Compute the cross product of this vector and another vector. Store the result in this Vec3 and return this Vec3 for chaining.

### .setDivide()

`setDivide: (v: Vec3Source) => Vec3`

Element-wise vector division. Store the result in this Vec3 and return this Vec3 for chaining.

### .setMinus()

`setMinus: (v: Vec3Source) => Vec3`

Subtract a vector from this vector. Store the result in this Vec3 and return this Vec3 for chaining.

### .setMix()

`setMix: (v: Vec3Source, t: number) => Vec3`

Compute a linear interpolation between this vector and another vector v with a factor t such that the result is thisVec * (1 - t) + v * t. The factor t should be between 0 and 1. Store the result in this Vec3 and return this Vec3 for chaining.

### .setNormalize()

`setNormalize: () => Vec3`

Set the vector to be a version of itself with the same direction, but with length 1. Store the result in this Vec3 and return this Vec3 for chaining.

### .setPlus()

`setPlus: (v: Vec3Source) => Vec3`

Add two vectors together.
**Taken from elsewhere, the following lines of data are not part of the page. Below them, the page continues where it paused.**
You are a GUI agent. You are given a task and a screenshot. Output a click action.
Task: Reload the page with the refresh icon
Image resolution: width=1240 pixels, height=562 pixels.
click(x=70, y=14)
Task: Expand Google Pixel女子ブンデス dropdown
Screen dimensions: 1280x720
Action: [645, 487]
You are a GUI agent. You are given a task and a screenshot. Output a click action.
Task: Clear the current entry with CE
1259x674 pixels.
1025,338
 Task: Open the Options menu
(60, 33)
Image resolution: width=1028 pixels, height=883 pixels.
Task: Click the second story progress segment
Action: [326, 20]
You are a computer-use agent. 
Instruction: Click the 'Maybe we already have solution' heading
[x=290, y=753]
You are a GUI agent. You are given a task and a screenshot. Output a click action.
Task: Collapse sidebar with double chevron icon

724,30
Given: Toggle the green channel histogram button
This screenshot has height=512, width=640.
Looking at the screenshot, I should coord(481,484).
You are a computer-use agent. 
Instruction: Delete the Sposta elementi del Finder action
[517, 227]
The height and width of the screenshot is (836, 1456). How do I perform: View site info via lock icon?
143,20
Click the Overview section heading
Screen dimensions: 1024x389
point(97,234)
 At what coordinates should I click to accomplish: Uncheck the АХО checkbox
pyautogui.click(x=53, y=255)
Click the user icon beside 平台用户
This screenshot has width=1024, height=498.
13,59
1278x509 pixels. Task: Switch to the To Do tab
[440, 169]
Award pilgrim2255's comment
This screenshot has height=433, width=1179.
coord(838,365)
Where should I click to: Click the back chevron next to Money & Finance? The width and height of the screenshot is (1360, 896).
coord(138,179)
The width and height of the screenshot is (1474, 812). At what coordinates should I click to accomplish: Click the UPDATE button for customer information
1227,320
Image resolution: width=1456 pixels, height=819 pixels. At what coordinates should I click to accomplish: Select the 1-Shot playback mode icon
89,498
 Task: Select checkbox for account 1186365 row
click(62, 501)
Store the result in this Vec3 and return this Vec3 for chaining.

### .setScale()

`setScale: (s: number) => Vec3`

Multiply the vector by a scalar. Store the result in this Vec3 and return this Vec3 for chaining.

### .setTimes()

`setTimes: (v: Vec3Source) => Vec3`

Element-wise vector multiplication. Store the result in this Vec3 and return this Vec3 for chaining.

### .setX()

`setX: (v: number) => Vec3`

Set the Vec3's x component. Store the result in this Vec3 and return this Vec3 for chaining.

### .setY()

`setY: (v: number) => Vec3`

Set the Vec3's y component. Store the result in this Vec3 and return this Vec3 for chaining.

### .setZ()

`setZ: (v: number) => Vec3`

Set the Vec3's z component. Store the result in this Vec3 and return this Vec3 for chaining.

## Set API

The following methods set the value of the current Vec3 object without regard to its current content, replacing whatever was there before.

### .makeOne()

`makeOne: () => Vec3`

Set the Vec3 to be all ones. Store the result in this Vec3 and return this Vec3 for chaining.

### .makeScale()

`makeScale: (s: number) => Vec3`

Set the Vec3 to have all components set to the scale value s. Store the result in this Vec3 and return this Vec3 for chaining.

### .makeUp()

`makeUp: () => Vec3`

Set the Vec3 to be pointed in the positive y direction. Store the result in this Vec3 and return this Vec3 for chaining.

### .makeZero()

`makeZero: () => Vec3`

Set the Vec3 to be all zeros. Store the result in this Vec3 and return this Vec3 for chaining.

### .setFrom()

`setFrom: (source: Vec3Source) => Vec3`

Set this Vec3 to have the same value as another Vec3 or other object with x, y, and z properties. Store the result in this Vec3 and return this Vec3 for chaining.

### .setXyz()

`setXyz: (x: number, y: number, z: number) => Vec3`

Set the Vec3's x, y, and z components. Store the result in this Vec3 and return this Vec3 for chaining.